Q. So on the basis of these two items was there an agreement to proceed to closing?
A. Yes. In my judgment, inventory matters had been dealt with in the negotiations that took place at closing.
[27] In his evidence, Blumentrath did not comment specifically on the closing arrangements which led to the cancellation of the $105,378 purchase promissory note and the delivery to the purchaser of Yarnell’s $100,000 personal guarantee. Blumentrath recognized that inventory was the largest component of Pumps’ assets. He knew that after closing “… there would be a plus or minus on the selling price based on the inventory”. He clearly assumed that the purchaser would value Pumps’ inventory after closing. In his examination-in-chief he was not asked about the specific arrangements, which were later referred to in Yarnell’s evidence, made at the closing. In his cross-examination, Blumentrath was not asked about the closing arrangements he made with Yarnell. He did not give evidence in reply. Thus, Blumentrath’s evidence does not deal directly with Yarnell’s evidence that at the closing he and Blumentrath made a side deal, as representatives of the vendor and purchaser, the effect of which was to resolve the inventory issue once and for all.

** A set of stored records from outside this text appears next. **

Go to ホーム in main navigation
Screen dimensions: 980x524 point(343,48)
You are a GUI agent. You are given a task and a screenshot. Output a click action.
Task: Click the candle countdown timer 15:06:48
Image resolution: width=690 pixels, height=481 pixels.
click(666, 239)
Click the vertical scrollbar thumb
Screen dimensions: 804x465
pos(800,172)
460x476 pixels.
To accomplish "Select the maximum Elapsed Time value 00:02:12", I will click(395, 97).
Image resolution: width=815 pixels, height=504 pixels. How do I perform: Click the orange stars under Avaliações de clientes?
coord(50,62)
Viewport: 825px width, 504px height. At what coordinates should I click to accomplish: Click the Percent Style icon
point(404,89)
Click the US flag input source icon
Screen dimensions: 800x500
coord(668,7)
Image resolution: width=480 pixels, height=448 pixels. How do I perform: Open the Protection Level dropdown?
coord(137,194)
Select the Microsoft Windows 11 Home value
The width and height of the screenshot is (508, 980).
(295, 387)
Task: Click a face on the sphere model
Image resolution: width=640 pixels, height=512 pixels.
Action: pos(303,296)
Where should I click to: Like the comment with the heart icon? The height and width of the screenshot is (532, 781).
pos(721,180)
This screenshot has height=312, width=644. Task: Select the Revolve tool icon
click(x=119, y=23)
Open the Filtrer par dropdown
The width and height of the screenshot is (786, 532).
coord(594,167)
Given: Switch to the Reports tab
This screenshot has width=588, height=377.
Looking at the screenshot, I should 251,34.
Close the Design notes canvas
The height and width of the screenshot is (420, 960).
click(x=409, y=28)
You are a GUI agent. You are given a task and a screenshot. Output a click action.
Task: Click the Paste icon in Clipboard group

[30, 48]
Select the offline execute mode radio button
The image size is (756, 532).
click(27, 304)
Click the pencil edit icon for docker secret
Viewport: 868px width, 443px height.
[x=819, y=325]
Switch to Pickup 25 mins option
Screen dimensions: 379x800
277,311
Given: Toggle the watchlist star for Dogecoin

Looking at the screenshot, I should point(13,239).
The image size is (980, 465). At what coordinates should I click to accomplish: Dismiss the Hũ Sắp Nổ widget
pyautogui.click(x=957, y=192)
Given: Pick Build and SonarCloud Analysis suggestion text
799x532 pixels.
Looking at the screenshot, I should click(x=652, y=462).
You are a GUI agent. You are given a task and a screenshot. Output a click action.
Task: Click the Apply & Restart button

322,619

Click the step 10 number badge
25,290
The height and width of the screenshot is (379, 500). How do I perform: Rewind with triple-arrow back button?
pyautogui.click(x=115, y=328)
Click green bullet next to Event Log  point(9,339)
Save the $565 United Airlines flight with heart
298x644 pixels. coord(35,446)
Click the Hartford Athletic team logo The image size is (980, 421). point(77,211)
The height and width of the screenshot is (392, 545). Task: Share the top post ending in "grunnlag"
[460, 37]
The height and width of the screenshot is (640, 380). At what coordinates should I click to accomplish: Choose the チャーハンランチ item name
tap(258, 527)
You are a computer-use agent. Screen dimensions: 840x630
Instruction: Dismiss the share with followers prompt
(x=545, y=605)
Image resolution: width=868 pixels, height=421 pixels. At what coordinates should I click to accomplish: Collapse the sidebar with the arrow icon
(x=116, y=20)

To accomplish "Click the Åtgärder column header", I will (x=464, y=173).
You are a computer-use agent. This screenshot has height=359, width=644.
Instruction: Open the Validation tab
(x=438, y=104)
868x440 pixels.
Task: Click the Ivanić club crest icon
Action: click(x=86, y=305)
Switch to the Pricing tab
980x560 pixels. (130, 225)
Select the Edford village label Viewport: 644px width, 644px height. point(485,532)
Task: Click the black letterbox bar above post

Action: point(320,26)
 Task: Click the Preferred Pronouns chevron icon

[28] Whatever the scope of the Yarnell-Blumentrath arrangements was, it is clear from their evidence that at the time of closing, the purchase promissory note of $105,378 was cancelled and Yarnell provided his personal guarantee of $100,000. Neither the cancellation of the purchase promissory note at closing, nor the provision of Yarnell’s $100,000 guarantee, was contemplated by the agreement. Specifically, the agreement said nothing about a guarantee to be provided by anyone, including Yarnell. Further, although the agreement provided for the amendment or cancellation of the purchase promissory note, those steps were to be taken, if at all, after the vendor provided Pumps’ July 19, 1990 financial statements (the change of control financial statements) and after the purchaser completed its Acquisition Review. While there is much that is unclear about the closing arrangements in respect of the purchase promissory note and Yarnell’s guarantee, it is clear that at the very least, the purchase promissory note was cancelled and Yarnell provided his guarantee because of the purchaser’s concerns about the value of Pumps’ inventory. Indeed, once the purchaser secured the cancellation of the purchase promissory note and acquired Yarnell’s personal guarantee for $100,000, the deal closed.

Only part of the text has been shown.